In addition to all this there is the sound of the DAC itself based on architecture - multi bit or delta sigma or hybrid. This profoundly affects the quality of output.
 
I read the thread. Where it does, it only asserts what the theorem says, as you have here. Isn't there someone that can explain this theorem without formulae to non maths people? It isn't anything to do with human physiological restrictions, afaik, within the specified frequencies. The 44 part is selected based on human physiology, but that is just an application of the principles proved, not the theorem itself.

There isn't really anything more to assert than what the theorem says:)

Shannon-Nyquist theorem basically says that a signal can be reconstructed completely by just sampling it at twice its highest frequency. I don't know how to put that across without words like "sampling", "twice", "highest frequency" :lol:. I guess you have to bear with a bit of math and physics concepts here (shorn of the formulae). An analogy would be if we have sufficient number of blind men to touch and feel the proverbial elephant, their description of the elephant will be a complete description of said mammal, and not just a fractured, partial and incomplete description by individual blind men.

The 44.1 kHz sampling frequency is born out of human physiology. The average human hearing is 20000 Hz. With a buffer of 2050 Hz added to that, the sampling rate becomes (20000 + 2050) x 2 = 44100 Hertz. It is an application of the theorem.
 
Another stumbling block is that maybe Nyquist theory might not actually explain everything that is happening in digital music. The answer to this is that Nyquist theory is not an explanation, it is the reason the whole thing works.

The theory doesn't exist because of the music; the music exists because of the theory

Someone put this far better than I can. Might have been Monty, see Xiph links above.

There has been some thought / discussion devoted to the fact that nyquist works great with sine waves. But it may not work as well with dynamic signals (music) and may not account for the rise time (amplitude) changes in a dynamic signal or the artifacts of mixing waves of different frequencies (again, music). But with the state of digital today and on-going improvements it may be good enough.

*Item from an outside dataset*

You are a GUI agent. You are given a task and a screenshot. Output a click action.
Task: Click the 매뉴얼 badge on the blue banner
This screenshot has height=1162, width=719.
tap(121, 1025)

Digital is still not bettering my mid-level analogue rig (vpi, souther arm, shelter 901) in the midrange dacs that I've listened too. But it is getting better year to year and I look forward to the day when it is better than the analogue rig I can afford....
 
Thanks, guys, this has been a very fascinating and most useful read. In particular what worked for me is the air vibrations explanation for different frequencies and sound level strengths.
If I may restate to see if I got it right:
Sound is nothing but vibrations in the air. The sound vibrations have a width and height characteristic - to use those terms for the time and sound levels involved in the vibrations.
What is said to be an analog wave form is nothing but joining the dots of the two points of the width extremes and the two points of the height extremes to get a wave form representation. There is actually no wave - or maybe there is and perhaps this is also the good old wave particle duality thing in light as it applies to sound. But it doesn't matter for this purpose.
So, if one were to know these four points, joining the dots would produce exactly the same wave form representation of the vibration. Exactly the same waveform, naturally, because one is just joining the same dots.
If I have understood it right then, capturing enough information of these points for a 20khz frequency sound means that one has also captured it for every frequency below that, not just down up to 20hz.
I understand the parts about the engineering challenges to translate this reality into working digital audio systems, but my question was to the fundamental concept.
Again, much appreciated:clapping:.
 
I'm avoiding any discussion of which is best. We have and will continue to have, lots of those :)
rsud said:
There has been some thought / discussion devoted to the fact that nyquist works great with sine waves.
There is also some thought that all music is sine waves. ok... lots of them, added together, but still, sine waves.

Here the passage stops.